(Beginning of EXCERPT PROVIDED)

Continuous Batching
A serving technique where new requests are added to an in-progress batch as existing requests complete, maximizing GPU utilization rather than waiting for an entire batch to finish.
Why It Matters
Continuous batching can improve LLM serving throughput by 2-5x, directly reducing per-query costs and improving response times.
Example
Instead of waiting for 32 requests to accumulate before processing, the server starts immediately and adds new requests to the batch as earlier ones finish generating.
Think of it like...
Like a conveyor belt sushi restaurant versus a sit-down restaurant — dishes are continuously served as they are ready, rather than waiting for the entire table's order.
Related Terms
Model Serving
The infrastructure and process of deploying trained ML models to production where they can receive requests and return predictions in real time. It includes scaling, load balancing, and version management.
Throughput
The number of requests or predictions a model can process in a given time period. High throughput means the system can serve many users simultaneously.
Latency
The time delay between sending a request to an AI model and receiving the response. In ML systems, latency includes data preprocessing, model inference, and network transmission time.

(End of EXCERPT PROVIDED)
(Beginning of INFORMATION)

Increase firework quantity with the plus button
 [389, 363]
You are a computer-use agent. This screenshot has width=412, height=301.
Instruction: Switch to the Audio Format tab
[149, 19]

(End of INFORMATION)

*TASK TO CARRY OUT*.
Reproduce the continuous batching text in full, word for word.

*OUTPUT FOR THIS TASK*.
Continuous Batching
A serving technique where new requests are added to an in-progress batch as existing requests complete, maximizing GPU utilization rather than waiting for an entire batch to finish.
Why It Matters
Continuous batching can improve LLM serving throughput by 2-5x, directly reducing per-query costs and improving response times.
Example
Instead of waiting for 32 requests to accumulate before processing, the server starts immediately and adds new requests to the batch as earlier ones finish generating.
Think of it like...
Like a conveyor belt sushi restaurant versus a sit-down restaurant — dishes are continuously served as they are ready, rather than waiting for the entire table's order.
Related Terms
Model Serving
The infrastructure and process of deploying trained ML models to production where they can receive requests and return predictions in real time. It includes scaling, load balancing, and version management.
Throughput
The number of requests or predictions a model can process in a given time period. High throughput means the system can serve many users simultaneously.
Latency
The time delay between sending a request to an AI model and receiving the response. In ML systems, latency includes data preprocessing, model inference, and network transmission time.